Set task 1: From the passage on speaker identification, list every matching technique that the passage names as used in speech and speaker recognition.
Set task 2: Resume the passage on speaker identification after its final sentence, keeping its subject and style.

Text passage:
┌────────

The most technique used for speech features comprises the Mel-frequency cepstral coefficients 
(MFCC), perceptual linear prediction (PLP) and the linear predictive coding (LPC) coefficients. [6]. 
The MFCCs are the best known, for that reason we use it in this paper. The MFCCs are the best known, they 
are less susceptible to speaker-dependent variations and therefore we use it in this study. [7]. Many matching 
techniques are used in speech and speaker recognition, such as dynamic time warping (DTW), hidden Markov 
models (HMM) that are very frequently used in speech recognition [8, 9], artificial neural network (ANN), 
gaussian mixture model (GMM) and vector quantization (VQ) are generative models used for creating 
a speaker model. The Gaussian mixture model is widely used in speaker identification modeling system [10]. 
In this paper, the VQ method is employed and it will be compared with the GMM model. The employed method 
has characterized by its easiest implementation and its highest accuracy. For vector quantization (VQ) the LBG 
(Linde, Buzo, and Gray) algorithm and the k-means algorithm are the most familiar algorithms [11-13]. 

In voice applications, speech is damaged due to interference with background noise. Consequently, 
we cannot know whether the signal contains valid information or not through direct observation [14]. In this 
paper, the performance of a speaker identification system presented for the clean speech has been further 
investigated here by adding noise in particular additive white Gaussian noise (AWGN) to the clean ‘speakers’ 
utterances in the training and testing phase [15, 16]. 

Much works is done in speech processing for many languages in speaker system independent, 
automatic speech recognition for an isolated word or continuous speech such as [17-19], etc. Existing speech 
recognition systems are working well for European languages like English [20-24]. The researches for 
the Arabic language speech recognition is still weak, especially the continuous speech recognition in a noisy 
environment [25-29]. However, all applications in speech recognition are mostly available in English, like 
the works presented in [30-34]. Despite Arabic being the fourth most widely spoken language of the world, 
which is why our research was focused on Arabic speech recognition in noisy environments and because it is 
the first work using the methods that we mentioned earlier. 

The Arabic language is the fourth largest language spoken by nearly 1.6 billion Muslims native 
speakers, this language spoken by the majority of the people in the Middle East and North Africa; note that 
Arabic has many different dialects. This is some little work in Arabic speaker and speech recognition [35-38]. 
We presented in Table 1 a Literature review for speech recognition research using MFCC, GMM and VQ 
techniques regarding Arabic or other languages. 

— Background: speech recognition with speaker identification systems have widely extensive applied fields. 
Many works had performed in this area using multiple techniques. MFCC, HMM, GMM and VQ are 
the most prominent methods.

└────────

Data supplied:
┌────────

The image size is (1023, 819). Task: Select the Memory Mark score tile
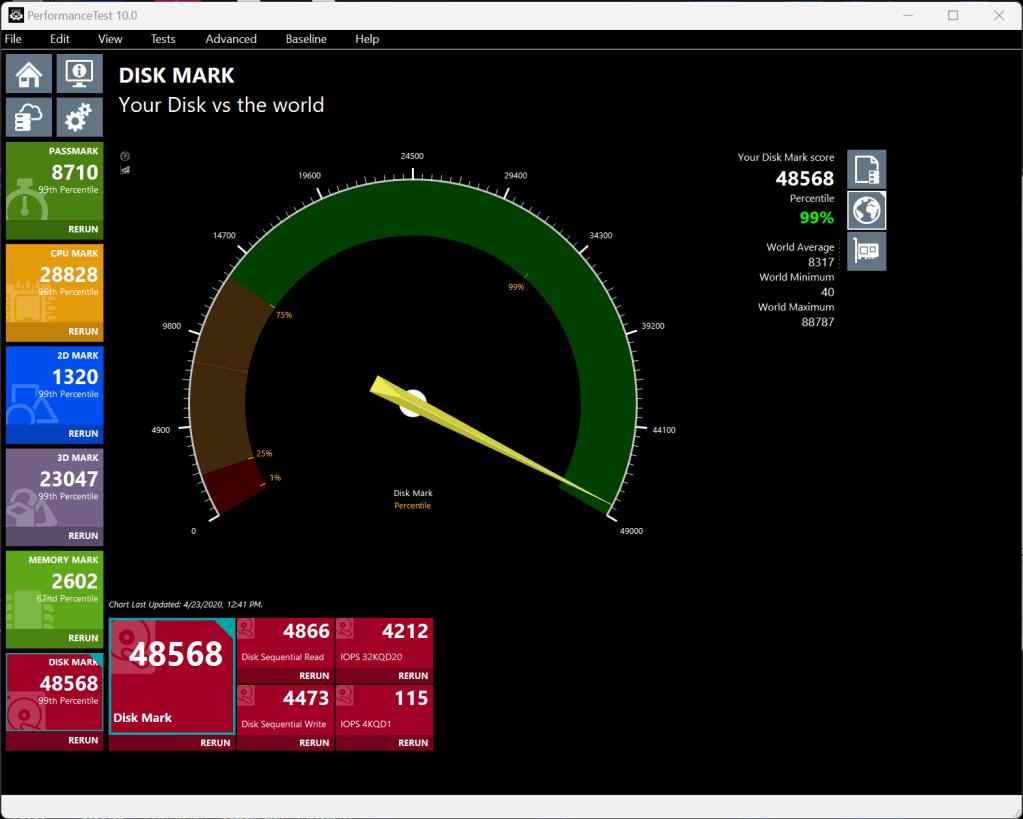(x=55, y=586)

└────────
┌────────

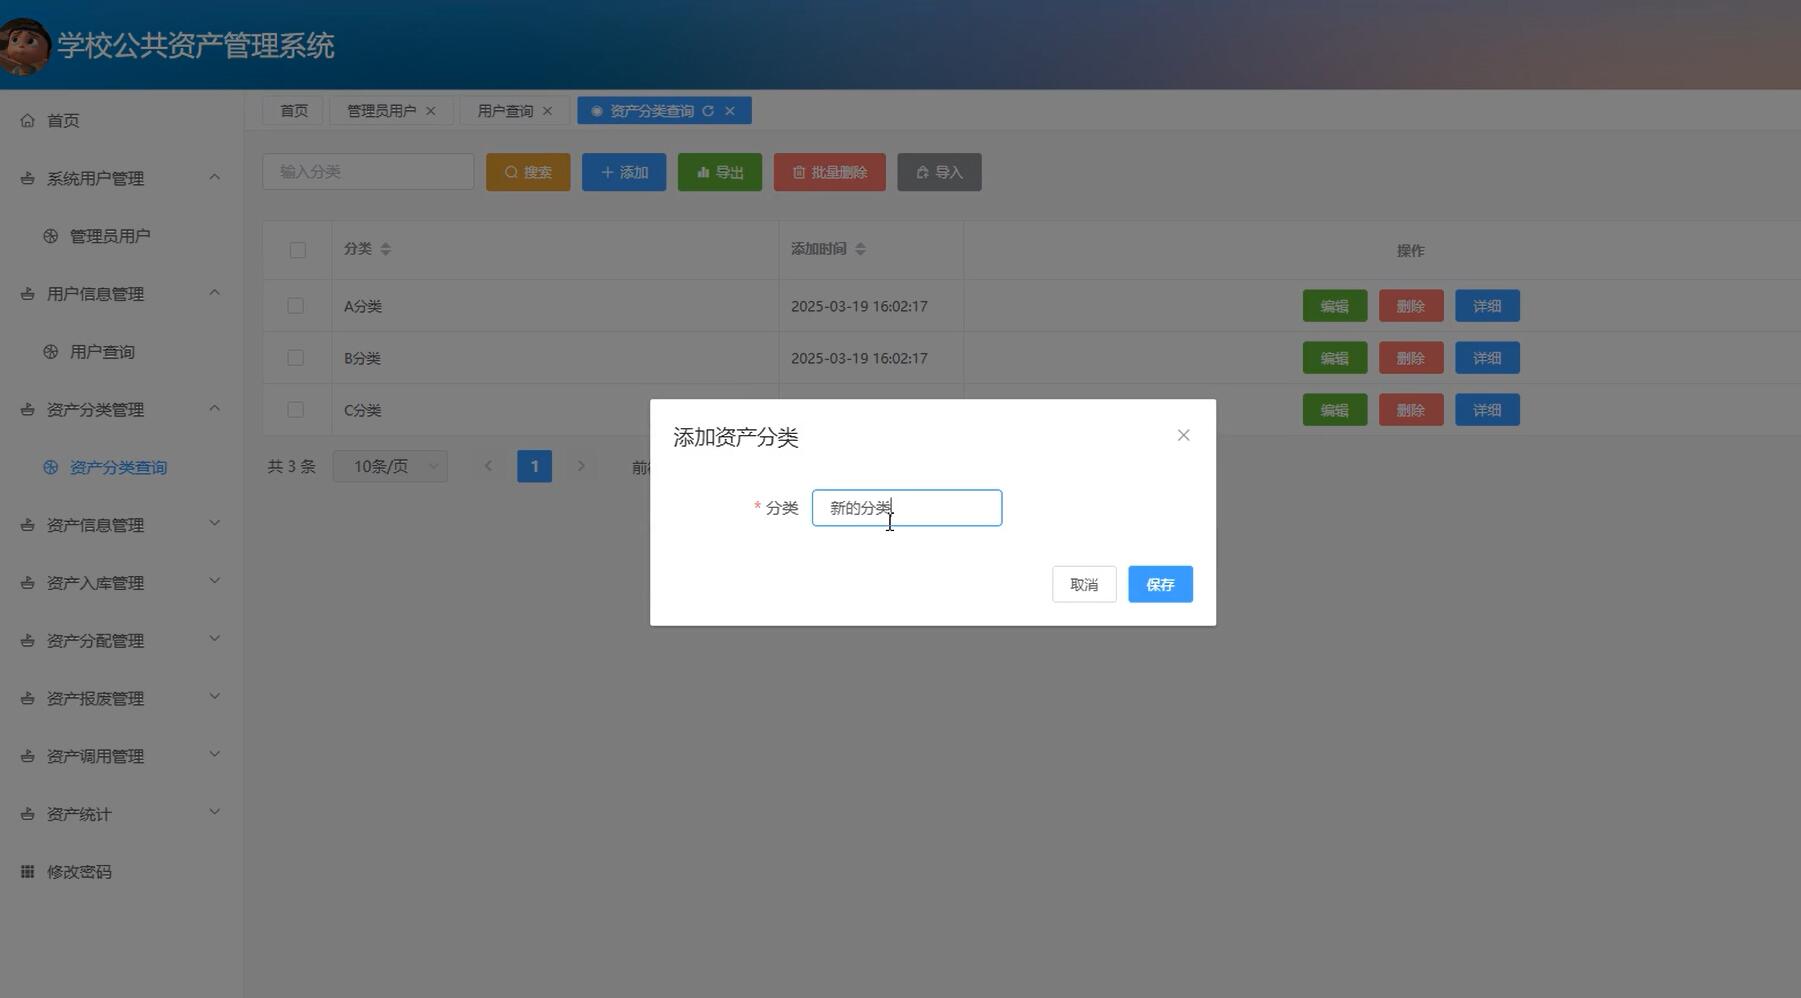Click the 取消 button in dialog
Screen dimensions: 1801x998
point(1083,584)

└────────

Written response 1: dynamic time warping (DTW), hidden Markov models (HMM), artificial neural network (ANN), Gaussian mixture model (GMM), vector quantization (VQ)

Written response 2:
— Objectives: The aim of this paper is to execute a small-scale Arabic digit’s speech recognition system in 
a noisy environment based on MFCC in features extraction and hybrid GMM-VQ for features training 
and classification. This system can recognize and respond to digits' speech inputs and compare 
an unknown speaker's speech against a database of N known speakers. The best match is returned as 
the identified speaker and the digit is spoken. 

— The problem: The Arabic language is among the most spoken languages in the world with around 300 
million native speakers. However, compared to other languages, the research is still poor in Arabic speech 
recognition, especially in a noisy environment. The presence of background noise, as well as the diversity 
of Arabic dialects, are considered challenges for Arabic speech recognition. Studying Moroccan Arabic, 
which is very difficult, which is even challenging in the orthographic rules, the multiple accents and 
vocabulary according to the regions of Morocco. 

— The proposed solution: To contribute to developing Arabic speech recognition systems, we built two 
systems in one. The first for speaker identification and the second for Arabic spoken digits with AWGN 
background noise. Wherefore, we propose the hybrid GMM-VQ model along with MFCC as a feature 
extraction technique. Here VQ was used for training data and for speaker identification then the GMM 
for recognition. The efficacy of the proposed method is observed while performing different experiments 
and compared to earlier work.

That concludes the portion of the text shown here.